When the Wrong Substation Gets Prioritized
Maintenance scheduling by priority is only as reliable as the data feeding it. A distribution substation flagged PRIORITAS: Normal that has been offline intermittently for three months — but has no reliable update record because the field team's last visit produced handwritten notes that never made it to the asset register — will sit at the bottom of the work queue while a newer installation with clean digital records gets resources first. The consequence is a distribution fault that was predictable, logged in anecdote, and invisible to anyone making scheduling decisions from the database.
The failure isn't in the substation hardware. It's in the record integrity.
The Asset Profile That Supports the Full Maintenance Cycle
ASSETNUM and CLASSIFICATION are the primary identifiers that link this record to everything else in the utility's asset management ecosystem: SCADA tags, maintenance work orders, inspection schedules, regulatory filings. A gardu that has a documented ASSETNUM is a gardu that can be found in every system simultaneously. One without it — or with a transcription variant — creates a split identity that disconnects its field history from its maintenance record.
INSTALLDATE sits as a text field to accommodate the range of source formats arriving from commissioning documents, contractor handovers, and historical records. However it's entered, that date determines the unit's expected service life, its warranty status, and its depreciation schedule.
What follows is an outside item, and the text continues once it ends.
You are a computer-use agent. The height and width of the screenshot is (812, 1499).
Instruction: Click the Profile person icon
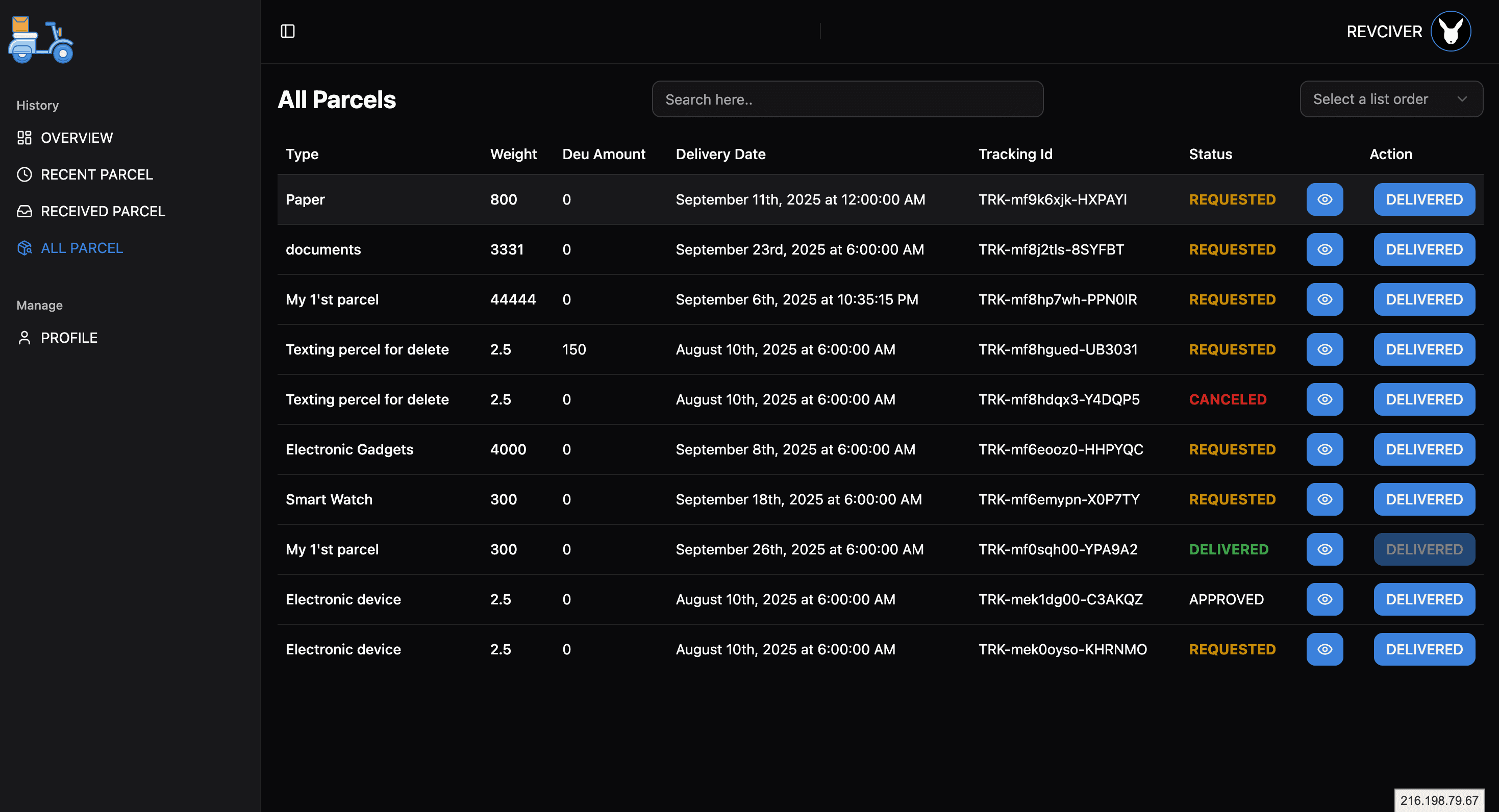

A substation that was commissioned 22 years ago is approaching end-of-life assessment territory; one commissioned last year is in its early monitoring phase. Without the install date, age-based risk profiling is impossible.
MANUFACTURER and VENDOR1 together track original equipment supply and the current maintenance contractor. These are not the same relationship. The manufacturer determines technical documentation, spare parts sourcing, and recall exposure. VENDOR1 determines who owns the next maintenance window, who holds the SLA, and who gets called at 03:00 when a fault occurs on this feeder. Conflating them, or failing to update VENDOR1 when the maintenance contract changes, creates a critical dispatch error: the wrong crew gets the callout.
PRIORITAS is the scheduling lever. High-priority installations get shorter inspection intervals and faster fault response. The field that populates it needs to be current — updated when a unit's condition assessment changes, not set at commissioning and left static. A gardu that accumulated fault history over the last two years but still carries its initial Normal priority rating is a risk management failure in the database, not just in the field.
The Quad-View Photo Standard
Front, internal, transformer, and full-view photographs — four images per substation — is the audit baseline that makes condition change visible over time. The photo taken during today's inspection is compared against the photo from the previous inspection. Hot spots, corrosion progression, unauthorized cable additions, flood damage, vegetation encroachment into the exclusion zone: these are discovered in photographs before they're discovered in failure events, but only if the photographs exist and are tied to the correct asset record.
TGLGAMBAR (photo date) and USERGAMBAR (photographer/officer) create the accountability chain. An undated photograph from an unknown officer has no evidentiary value. A photograph timestamped to a specific inspection date with an officer name attached is part of the asset's documented condition history.
TGLUPDATE and USERUPDATE track the last record modification — not the last site visit, but the last time someone changed the database entry. If the last update was 14 months ago, the current condition assessment in the record is 14 months stale, and decisions being made from it carry that age as a hidden risk factor.
Online/offline connectivity status and the geospatial LOCATION field close the situational awareness loop. A dispatcher managing a widespread outage event needs to know which substations are online, where they are on the network map, and what their service type is — all from a single record query, without calling the field team for basic locational data.